Investigators in the Emory Pulmonary, Allergy. Critical Care and Sleep Medicine Division are exploring basic mechanisms of vascular dysfunction in the pulmonary circulation. Although less prevalent than disorders associated with systemic vascular disease, pulmonary hypertension is an often progressive and fatal disorder for which new therapies are urgently needed.
The focus of vascular biology investigation in the Emory Pulmonary, Allergy, Critical Care and Sleep Medicine Division centers on advancing understanding of basic mechanisms of pathogenesis in order to reveal new and potentially more effective therapeutic targets. Current studies are focused on examining the causes and role of metabolic dysregulation in the abnormal proliferation and function of cells that line the pulmonary vasculature.

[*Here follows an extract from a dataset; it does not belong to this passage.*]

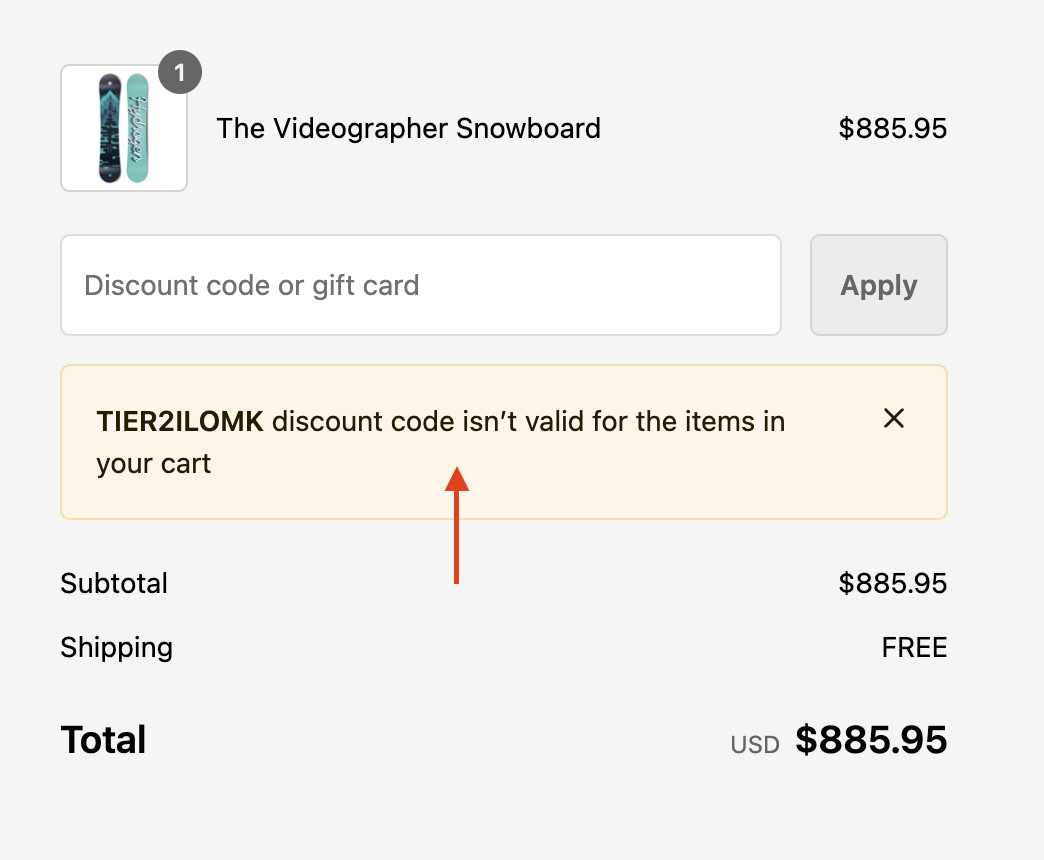
Task: Click the gift card placeholder text
Action: coord(252,285)
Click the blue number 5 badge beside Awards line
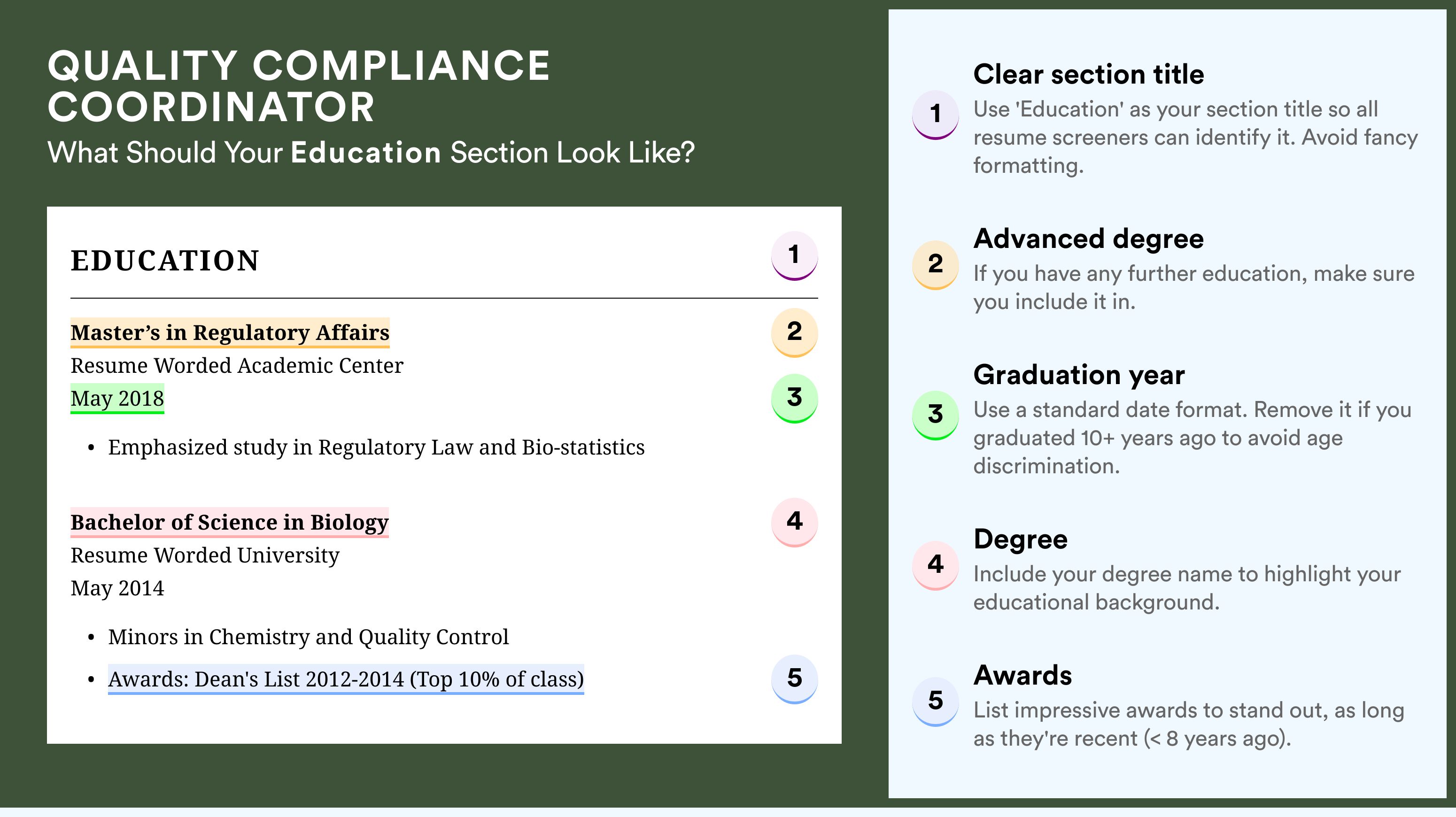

Active projects examine cells and tissues from control and pulmonary hypertension patients and employ rat and mouse models of pulmonary hypertension. Models include wild type and knockout or transgenic mice with gain-or loss-of-function in targeted genes. In vitro studies employ cultured cells from the vascular wall including endothelial and vascular smooth muscle cells. Techniques employed involve physiological, cell, and molecular biology approaches to explore mechanistic hypotheses. Approaches include measurements of systemic and pulmonary vascular pressures, vascular ring reactivity, lung resistance, and compliance determinations, measurement of reactive oxygen and nitrogen species in cells and tissues, analysis of signaling pathways, gene and protein expression, and definition of mitochondrial and metabolic function to name a few. Frequently, existing or novel pharmacological agents are examined for their ability to correct pulmonary hypertension-associated cellular derangements. These agents are then examined in vivo for their ability to prevent or reverse pulmonary hypertension in vivo.